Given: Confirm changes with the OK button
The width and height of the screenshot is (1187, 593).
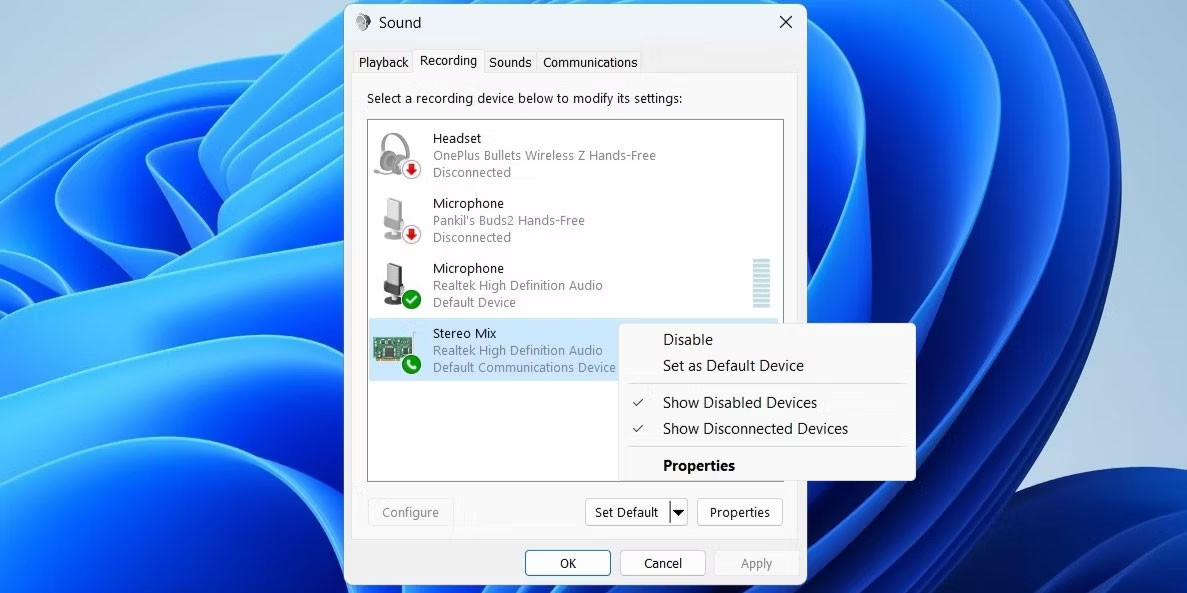Looking at the screenshot, I should tap(567, 562).
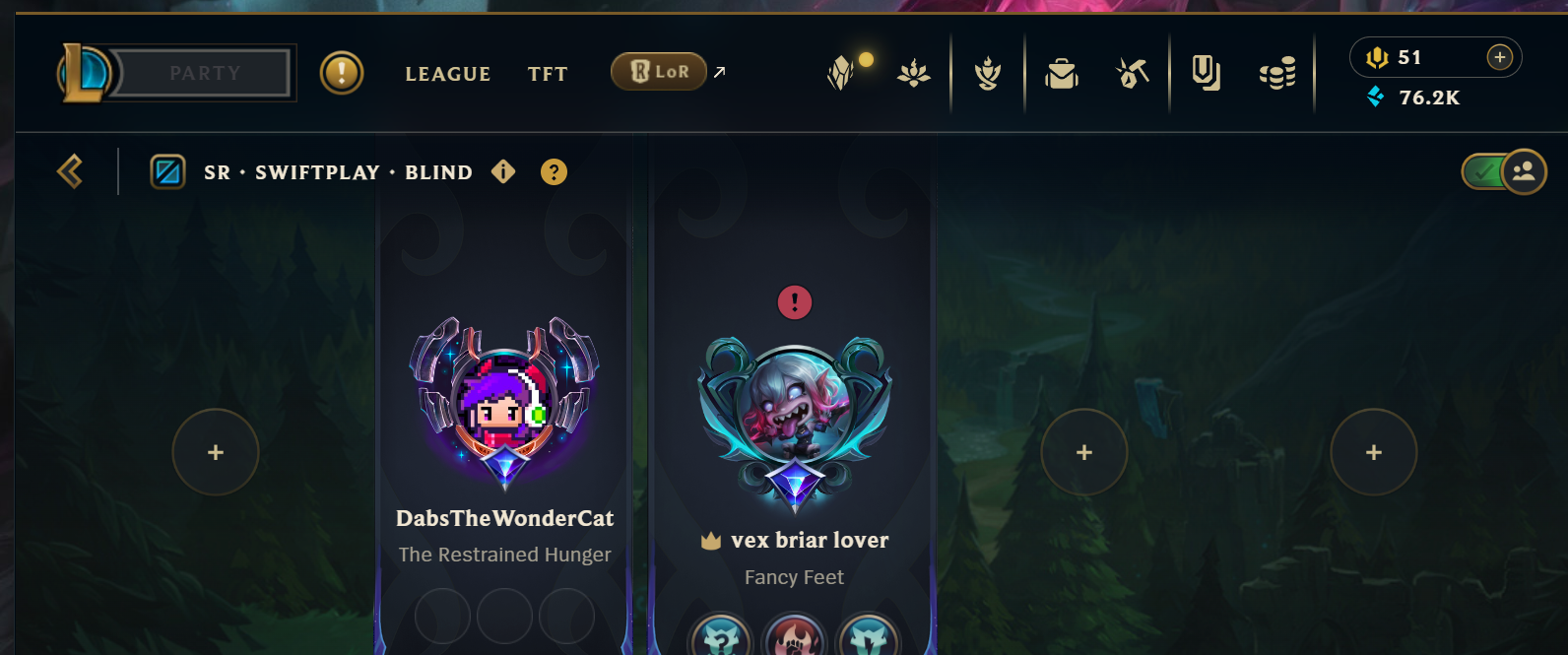This screenshot has width=1568, height=655.
Task: Open game mode info diamond icon
Action: coord(503,171)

== WHAT IS REQUIRED ==
Exact copy, pictures omitted: every line from the one holding "The width and" through the last line of the data above, and nothing else.

== WRITTEN REPLY ==
The width and height of the screenshot is (1187, 593).
Looking at the screenshot, I should tap(567, 562).
This screenshot has width=1568, height=655.
Task: Open game mode info diamond icon
Action: coord(503,171)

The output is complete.